Little did they know that the strange berries they had boiled were not blackcurrants, but poisonous, deadly nightshades.
They ate the boiled berries, and lay back for a while on the moss of the wood floor before going home. Sated and content, they started to get up when they felt cramps in their stomachs. They are not dull cramps, but very intense and vicious. Writhing with pain, they stare into each other’s eyes, intuitively knowing that what they ate a while ago is what is causing the severe pains.
Siobhan vomited and fell to the ground, pale and sweating. Mary tried to vomit, but was unable. She also fell to the ground, eyes glazed.
“We are no gaun’ae dee, are we?” Siobhan sobbed, her voice weak with pain.

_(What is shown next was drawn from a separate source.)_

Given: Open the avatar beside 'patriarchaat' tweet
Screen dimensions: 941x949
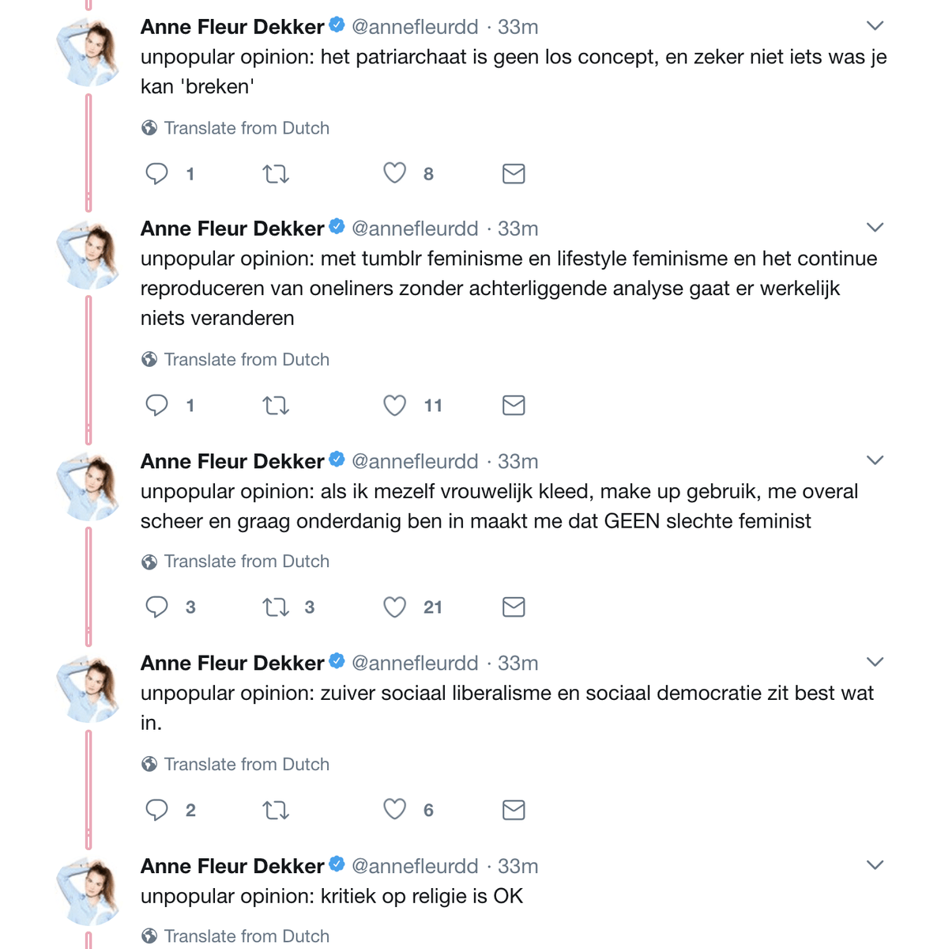Looking at the screenshot, I should click(x=88, y=53).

“Na, we are no gaun’ae dee as a still neit tae brin the guid berries tae ma mother,” Mary stuttered to Siobhan. Mary still felt happy that she was the one to have eaten the bad berries, and not her dear mother. She wanted to bring the nice berries back home, but knows now that this is quite impossible.
She closed her eyes for the last time. In her mind however, she ran to her mother and handed her the nice berries. Her mother smiled happily, and lovingly caressed her hair. “Guid girl,” her mother whispered in her ear.
The islanders found her lifeless the next day. Clutched in her hands were some of the poisonous belladonna berries, which she held close to her heart.